TASK DIRECTIONS: Would you please repeat the data exactly as given?

DATA UNDER STUDY:
──────────────────────────────
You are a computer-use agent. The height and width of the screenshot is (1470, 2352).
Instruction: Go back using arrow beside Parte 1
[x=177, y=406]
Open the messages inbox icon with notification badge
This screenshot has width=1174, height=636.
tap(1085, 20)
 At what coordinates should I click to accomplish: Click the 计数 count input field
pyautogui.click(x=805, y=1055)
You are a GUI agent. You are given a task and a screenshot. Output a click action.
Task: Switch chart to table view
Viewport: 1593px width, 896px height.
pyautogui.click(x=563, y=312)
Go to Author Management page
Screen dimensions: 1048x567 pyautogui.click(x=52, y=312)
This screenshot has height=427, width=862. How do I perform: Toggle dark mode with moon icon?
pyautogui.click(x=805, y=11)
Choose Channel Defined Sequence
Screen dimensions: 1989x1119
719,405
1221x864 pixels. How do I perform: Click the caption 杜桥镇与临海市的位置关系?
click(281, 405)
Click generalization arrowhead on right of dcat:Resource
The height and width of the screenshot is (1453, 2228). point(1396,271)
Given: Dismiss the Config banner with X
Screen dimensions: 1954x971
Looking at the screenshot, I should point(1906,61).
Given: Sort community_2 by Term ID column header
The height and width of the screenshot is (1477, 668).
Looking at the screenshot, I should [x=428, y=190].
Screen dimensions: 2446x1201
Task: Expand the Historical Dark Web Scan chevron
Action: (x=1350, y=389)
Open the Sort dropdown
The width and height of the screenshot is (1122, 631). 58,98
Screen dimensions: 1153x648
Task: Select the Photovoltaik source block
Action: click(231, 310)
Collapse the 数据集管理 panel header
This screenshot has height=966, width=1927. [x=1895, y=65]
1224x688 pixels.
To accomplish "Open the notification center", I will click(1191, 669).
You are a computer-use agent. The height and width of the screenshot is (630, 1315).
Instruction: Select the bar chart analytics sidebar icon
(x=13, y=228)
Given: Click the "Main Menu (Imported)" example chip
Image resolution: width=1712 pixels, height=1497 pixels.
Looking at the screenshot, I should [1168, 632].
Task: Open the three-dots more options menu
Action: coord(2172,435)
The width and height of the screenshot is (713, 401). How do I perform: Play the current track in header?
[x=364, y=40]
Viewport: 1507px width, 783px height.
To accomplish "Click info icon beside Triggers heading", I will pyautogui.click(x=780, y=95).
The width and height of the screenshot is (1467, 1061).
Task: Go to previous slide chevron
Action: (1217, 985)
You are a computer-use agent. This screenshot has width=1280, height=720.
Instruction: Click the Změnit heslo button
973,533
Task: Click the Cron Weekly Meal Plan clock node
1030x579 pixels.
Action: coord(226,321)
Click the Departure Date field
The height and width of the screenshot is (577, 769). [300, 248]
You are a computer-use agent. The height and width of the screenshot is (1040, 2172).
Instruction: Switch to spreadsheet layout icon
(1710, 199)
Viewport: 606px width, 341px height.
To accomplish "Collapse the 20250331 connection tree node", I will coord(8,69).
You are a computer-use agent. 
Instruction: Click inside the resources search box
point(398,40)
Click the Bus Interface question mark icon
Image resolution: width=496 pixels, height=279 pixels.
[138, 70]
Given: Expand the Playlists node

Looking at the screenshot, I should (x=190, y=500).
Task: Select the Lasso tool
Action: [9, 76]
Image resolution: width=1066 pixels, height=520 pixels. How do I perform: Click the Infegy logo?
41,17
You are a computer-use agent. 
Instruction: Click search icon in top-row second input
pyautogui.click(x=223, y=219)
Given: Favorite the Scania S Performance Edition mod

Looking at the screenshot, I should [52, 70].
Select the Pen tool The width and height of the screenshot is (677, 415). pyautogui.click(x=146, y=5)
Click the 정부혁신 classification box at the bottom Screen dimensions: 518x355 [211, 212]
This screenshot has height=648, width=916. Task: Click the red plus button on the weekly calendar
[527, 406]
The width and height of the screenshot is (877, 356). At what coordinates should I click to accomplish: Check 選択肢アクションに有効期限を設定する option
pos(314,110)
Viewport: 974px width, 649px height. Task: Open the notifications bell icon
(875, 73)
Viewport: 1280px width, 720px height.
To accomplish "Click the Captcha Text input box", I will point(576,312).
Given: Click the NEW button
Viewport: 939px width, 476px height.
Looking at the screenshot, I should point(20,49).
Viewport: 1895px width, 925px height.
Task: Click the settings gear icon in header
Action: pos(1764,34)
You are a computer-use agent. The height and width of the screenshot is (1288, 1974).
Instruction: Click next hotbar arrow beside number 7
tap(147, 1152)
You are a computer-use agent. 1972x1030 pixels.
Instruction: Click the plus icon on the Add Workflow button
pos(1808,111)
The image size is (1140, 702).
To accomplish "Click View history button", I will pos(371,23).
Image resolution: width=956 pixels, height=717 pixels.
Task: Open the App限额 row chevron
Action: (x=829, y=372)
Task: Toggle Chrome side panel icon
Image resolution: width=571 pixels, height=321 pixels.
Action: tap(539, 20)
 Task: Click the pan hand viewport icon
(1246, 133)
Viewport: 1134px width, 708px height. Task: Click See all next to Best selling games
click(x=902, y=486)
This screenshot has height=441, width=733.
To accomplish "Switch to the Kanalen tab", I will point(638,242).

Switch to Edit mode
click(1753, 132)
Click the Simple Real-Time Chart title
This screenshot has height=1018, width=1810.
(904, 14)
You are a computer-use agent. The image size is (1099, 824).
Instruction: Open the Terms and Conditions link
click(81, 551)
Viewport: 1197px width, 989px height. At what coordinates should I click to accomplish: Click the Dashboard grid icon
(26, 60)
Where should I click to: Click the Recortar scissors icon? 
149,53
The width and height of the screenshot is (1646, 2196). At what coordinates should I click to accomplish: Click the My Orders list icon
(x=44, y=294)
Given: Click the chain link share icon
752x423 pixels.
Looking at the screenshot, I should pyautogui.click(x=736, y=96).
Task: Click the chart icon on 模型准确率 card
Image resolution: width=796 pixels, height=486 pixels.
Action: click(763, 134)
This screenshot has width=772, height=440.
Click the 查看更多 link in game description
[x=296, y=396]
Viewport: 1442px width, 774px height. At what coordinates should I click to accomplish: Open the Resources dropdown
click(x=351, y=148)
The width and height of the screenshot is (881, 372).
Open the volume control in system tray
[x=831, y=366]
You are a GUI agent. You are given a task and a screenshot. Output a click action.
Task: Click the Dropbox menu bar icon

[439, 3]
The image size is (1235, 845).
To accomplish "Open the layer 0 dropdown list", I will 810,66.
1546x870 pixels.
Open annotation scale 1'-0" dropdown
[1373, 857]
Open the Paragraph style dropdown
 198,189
──────────────────────────────
SOLUTION FOR THIS TASK:
You are a computer-use agent. The height and width of the screenshot is (1470, 2352).
Instruction: Go back using arrow beside Parte 1
[x=177, y=406]
Open the messages inbox icon with notification badge
This screenshot has width=1174, height=636.
tap(1085, 20)
 At what coordinates should I click to accomplish: Click the 计数 count input field
pyautogui.click(x=805, y=1055)
You are a GUI agent. You are given a task and a screenshot. Output a click action.
Task: Switch chart to table view
Viewport: 1593px width, 896px height.
pyautogui.click(x=563, y=312)
Go to Author Management page
Screen dimensions: 1048x567 pyautogui.click(x=52, y=312)
This screenshot has height=427, width=862. How do I perform: Toggle dark mode with moon icon?
pyautogui.click(x=805, y=11)
Choose Channel Defined Sequence
Screen dimensions: 1989x1119
719,405
1221x864 pixels. How do I perform: Click the caption 杜桥镇与临海市的位置关系?
click(281, 405)
Click generalization arrowhead on right of dcat:Resource
The height and width of the screenshot is (1453, 2228). point(1396,271)
Given: Dismiss the Config banner with X
Screen dimensions: 1954x971
Looking at the screenshot, I should point(1906,61).
Given: Sort community_2 by Term ID column header
The height and width of the screenshot is (1477, 668).
Looking at the screenshot, I should [x=428, y=190].
Screen dimensions: 2446x1201
Task: Expand the Historical Dark Web Scan chevron
Action: (x=1350, y=389)
Open the Sort dropdown
The width and height of the screenshot is (1122, 631). 58,98
Screen dimensions: 1153x648
Task: Select the Photovoltaik source block
Action: click(231, 310)
Collapse the 数据集管理 panel header
This screenshot has height=966, width=1927. [x=1895, y=65]
1224x688 pixels.
To accomplish "Open the notification center", I will click(1191, 669).
You are a computer-use agent. The height and width of the screenshot is (630, 1315).
Instruction: Select the bar chart analytics sidebar icon
(x=13, y=228)
Given: Click the "Main Menu (Imported)" example chip
Image resolution: width=1712 pixels, height=1497 pixels.
Looking at the screenshot, I should [1168, 632].
Task: Open the three-dots more options menu
Action: coord(2172,435)
The width and height of the screenshot is (713, 401). How do I perform: Play the current track in header?
[x=364, y=40]
Viewport: 1507px width, 783px height.
To accomplish "Click info icon beside Triggers heading", I will pyautogui.click(x=780, y=95).
The width and height of the screenshot is (1467, 1061).
Task: Go to previous slide chevron
Action: (1217, 985)
You are a computer-use agent. This screenshot has width=1280, height=720.
Instruction: Click the Změnit heslo button
973,533
Task: Click the Cron Weekly Meal Plan clock node
1030x579 pixels.
Action: coord(226,321)
Click the Departure Date field
The height and width of the screenshot is (577, 769). [300, 248]
You are a computer-use agent. The height and width of the screenshot is (1040, 2172).
Instruction: Switch to spreadsheet layout icon
(1710, 199)
Viewport: 606px width, 341px height.
To accomplish "Collapse the 20250331 connection tree node", I will coord(8,69).
You are a computer-use agent. 
Instruction: Click inside the resources search box
point(398,40)
Click the Bus Interface question mark icon
Image resolution: width=496 pixels, height=279 pixels.
[138, 70]
Given: Expand the Playlists node

Looking at the screenshot, I should (x=190, y=500).
Task: Select the Lasso tool
Action: [9, 76]
Image resolution: width=1066 pixels, height=520 pixels. How do I perform: Click the Infegy logo?
41,17
You are a computer-use agent. 
Instruction: Click search icon in top-row second input
pyautogui.click(x=223, y=219)
Given: Favorite the Scania S Performance Edition mod

Looking at the screenshot, I should [52, 70].
Select the Pen tool The width and height of the screenshot is (677, 415). pyautogui.click(x=146, y=5)
Click the 정부혁신 classification box at the bottom Screen dimensions: 518x355 [211, 212]
This screenshot has height=648, width=916. Task: Click the red plus button on the weekly calendar
[527, 406]
The width and height of the screenshot is (877, 356). At what coordinates should I click to accomplish: Check 選択肢アクションに有効期限を設定する option
pos(314,110)
Viewport: 974px width, 649px height. Task: Open the notifications bell icon
(875, 73)
Viewport: 1280px width, 720px height.
To accomplish "Click the Captcha Text input box", I will point(576,312).
Given: Click the NEW button
Viewport: 939px width, 476px height.
Looking at the screenshot, I should point(20,49).
Viewport: 1895px width, 925px height.
Task: Click the settings gear icon in header
Action: pos(1764,34)
You are a computer-use agent. The height and width of the screenshot is (1288, 1974).
Instruction: Click next hotbar arrow beside number 7
tap(147, 1152)
You are a computer-use agent. 1972x1030 pixels.
Instruction: Click the plus icon on the Add Workflow button
pos(1808,111)
The image size is (1140, 702).
To accomplish "Click View history button", I will pos(371,23).
Image resolution: width=956 pixels, height=717 pixels.
Task: Open the App限额 row chevron
Action: (x=829, y=372)
Task: Toggle Chrome side panel icon
Image resolution: width=571 pixels, height=321 pixels.
Action: tap(539, 20)
 Task: Click the pan hand viewport icon
(1246, 133)
Viewport: 1134px width, 708px height. Task: Click See all next to Best selling games
click(x=902, y=486)
This screenshot has height=441, width=733.
To accomplish "Switch to the Kanalen tab", I will point(638,242).

Switch to Edit mode
click(1753, 132)
Click the Simple Real-Time Chart title
This screenshot has height=1018, width=1810.
(904, 14)
You are a computer-use agent. The image size is (1099, 824).
Instruction: Open the Terms and Conditions link
click(81, 551)
Viewport: 1197px width, 989px height. At what coordinates should I click to accomplish: Click the Dashboard grid icon
(26, 60)
Where should I click to: Click the Recortar scissors icon? 
149,53
The width and height of the screenshot is (1646, 2196). At what coordinates should I click to accomplish: Click the My Orders list icon
(x=44, y=294)
Given: Click the chain link share icon
752x423 pixels.
Looking at the screenshot, I should pyautogui.click(x=736, y=96).
Task: Click the chart icon on 模型准确率 card
Image resolution: width=796 pixels, height=486 pixels.
Action: click(763, 134)
This screenshot has width=772, height=440.
Click the 查看更多 link in game description
[x=296, y=396]
Viewport: 1442px width, 774px height. At what coordinates should I click to accomplish: Open the Resources dropdown
click(x=351, y=148)
The width and height of the screenshot is (881, 372).
Open the volume control in system tray
[x=831, y=366]
You are a GUI agent. You are given a task and a screenshot. Output a click action.
Task: Click the Dropbox menu bar icon

[439, 3]
The image size is (1235, 845).
To accomplish "Open the layer 0 dropdown list", I will 810,66.
1546x870 pixels.
Open annotation scale 1'-0" dropdown
[1373, 857]
Open the Paragraph style dropdown
 198,189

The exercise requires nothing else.